### What needs to be done
Everything from the line with "The image size is (269, 159)." to the end of the entries should be set down exactly, except the pictures.
[Opening Provided records section]
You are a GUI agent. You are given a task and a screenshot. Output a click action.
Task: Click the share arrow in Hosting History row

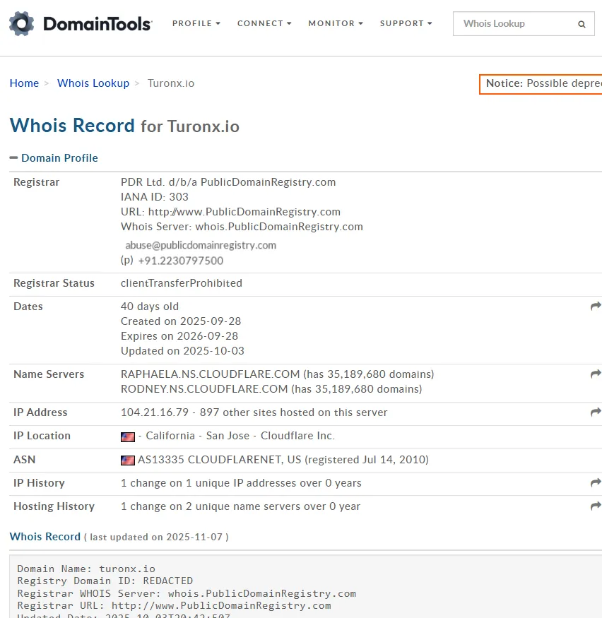click(596, 506)

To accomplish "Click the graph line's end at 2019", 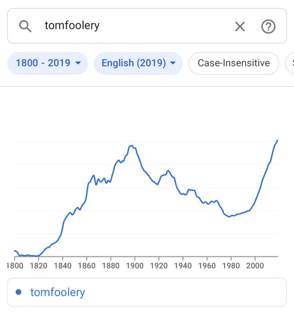I will 277,140.

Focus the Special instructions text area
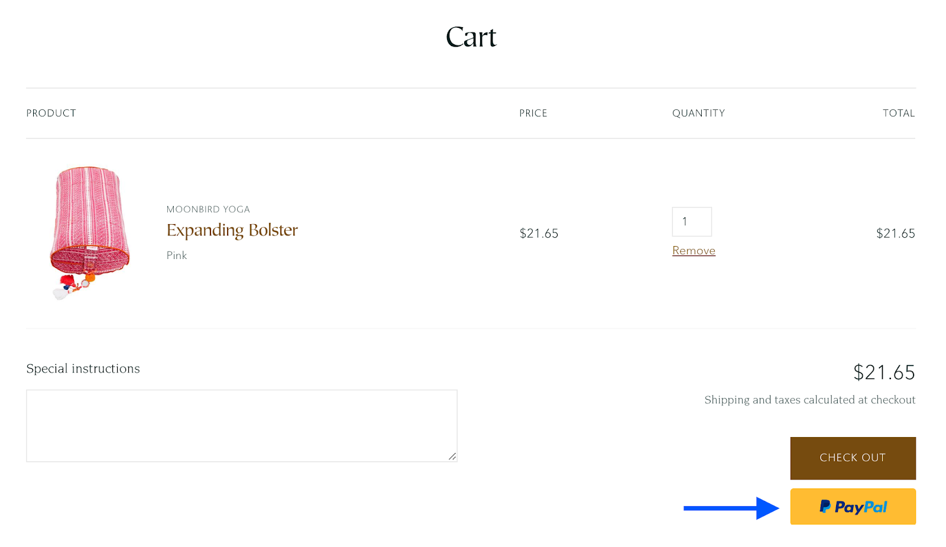[x=241, y=425]
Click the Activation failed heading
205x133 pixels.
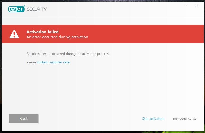pyautogui.click(x=42, y=32)
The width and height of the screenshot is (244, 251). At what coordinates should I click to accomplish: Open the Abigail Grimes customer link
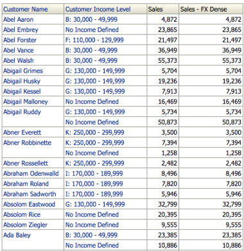click(23, 71)
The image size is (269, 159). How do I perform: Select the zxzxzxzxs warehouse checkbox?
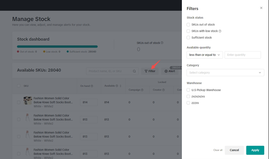[188, 96]
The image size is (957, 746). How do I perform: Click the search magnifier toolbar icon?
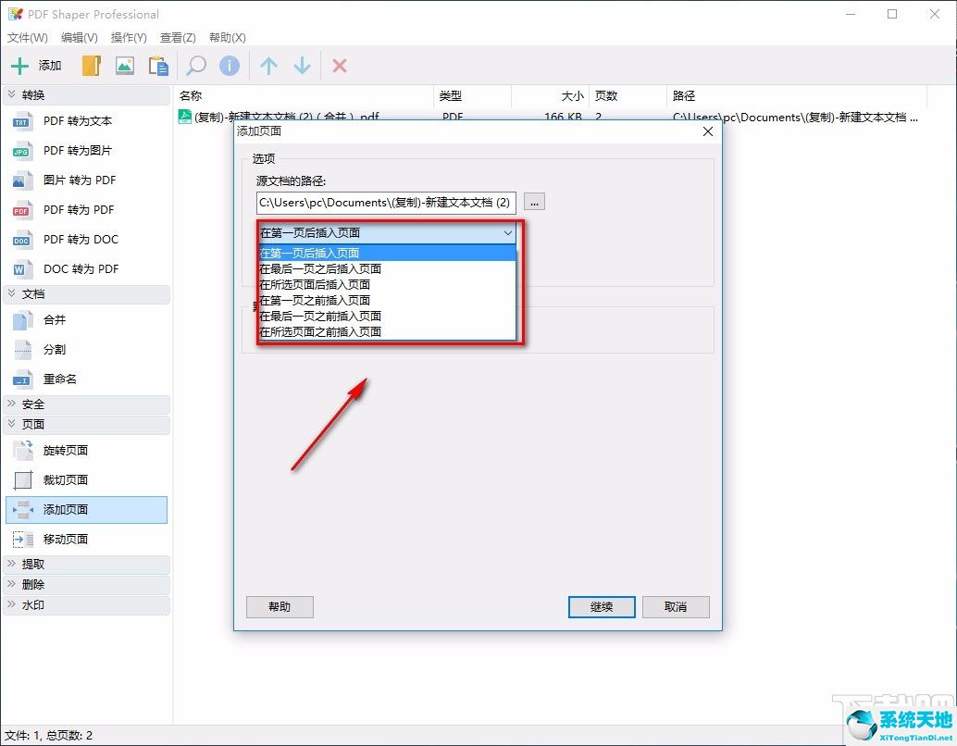194,65
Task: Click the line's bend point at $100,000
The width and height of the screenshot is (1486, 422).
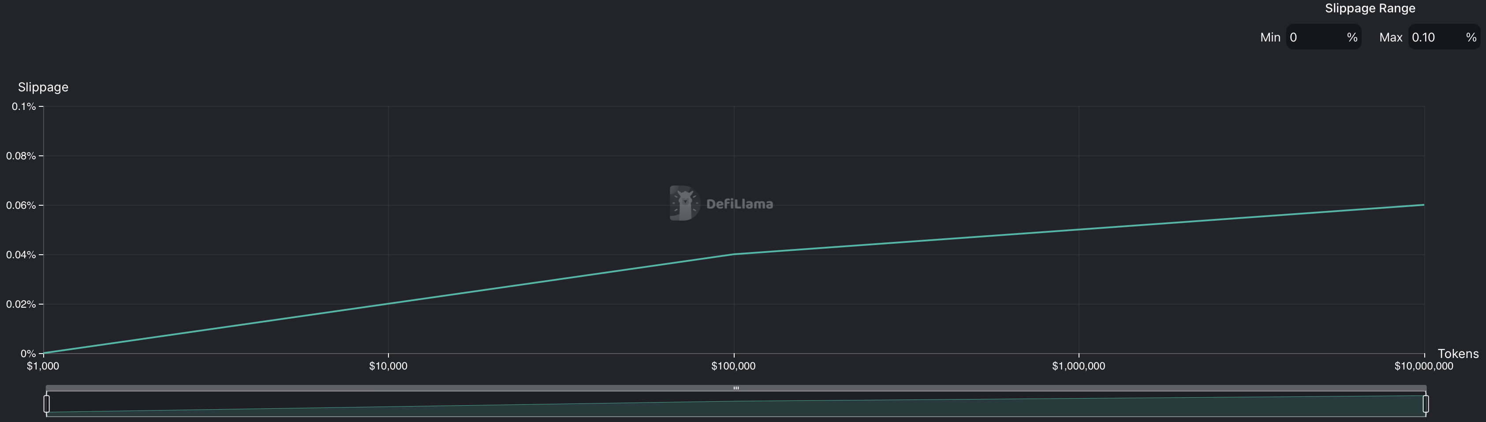Action: (x=734, y=254)
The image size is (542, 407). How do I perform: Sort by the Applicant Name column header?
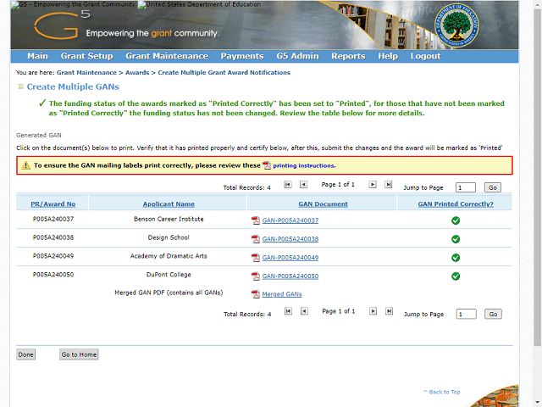click(x=167, y=204)

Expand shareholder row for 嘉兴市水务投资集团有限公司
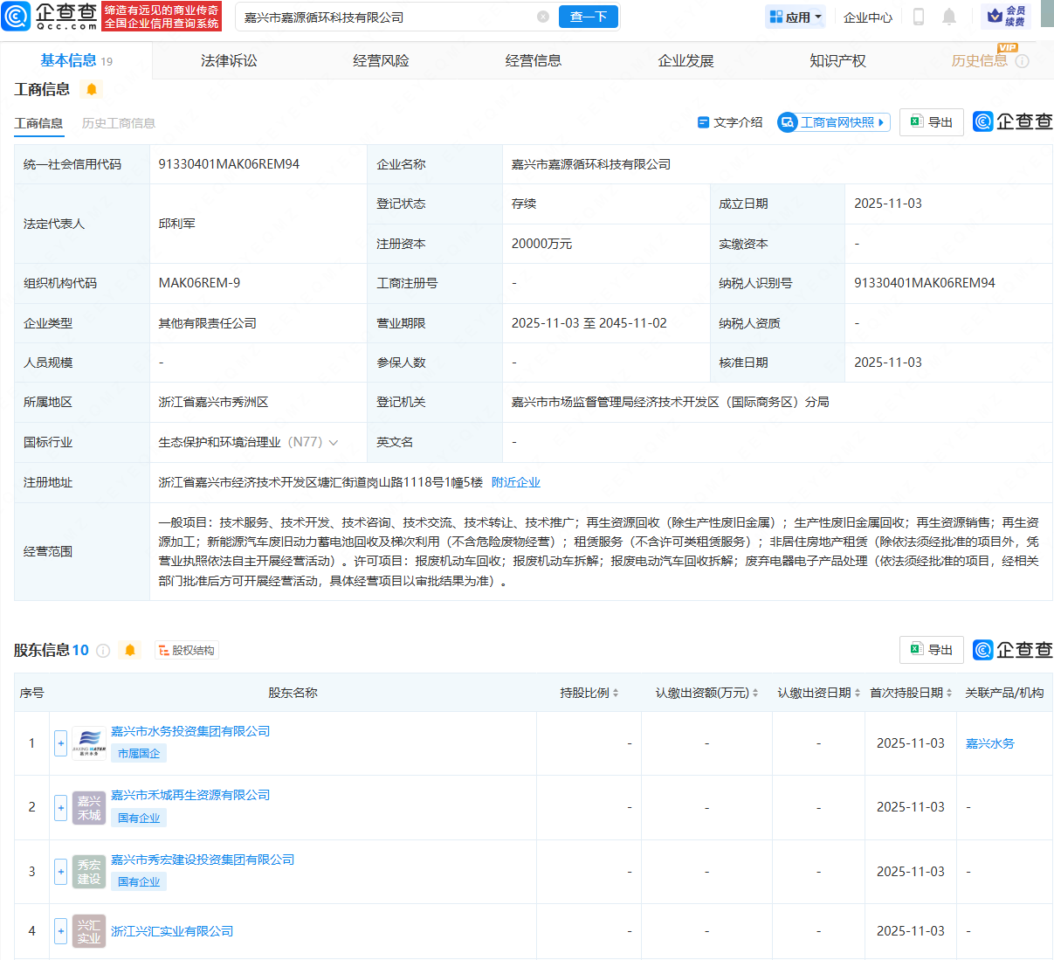pyautogui.click(x=60, y=743)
[Closing Provided records section]
### Task output
The image size is (269, 159). How do I perform: Select the zxzxzxzxs warehouse checkbox?
[188, 96]
The image size is (957, 746). How do I perform: Click the search magnifier toolbar icon?
194,65
Task: Click the line's bend point at $100,000
The width and height of the screenshot is (1486, 422).
Action: (x=734, y=254)
The image size is (542, 407). How do I perform: Sort by the Applicant Name column header?
click(x=167, y=204)

Expand shareholder row for 嘉兴市水务投资集团有限公司
pyautogui.click(x=60, y=743)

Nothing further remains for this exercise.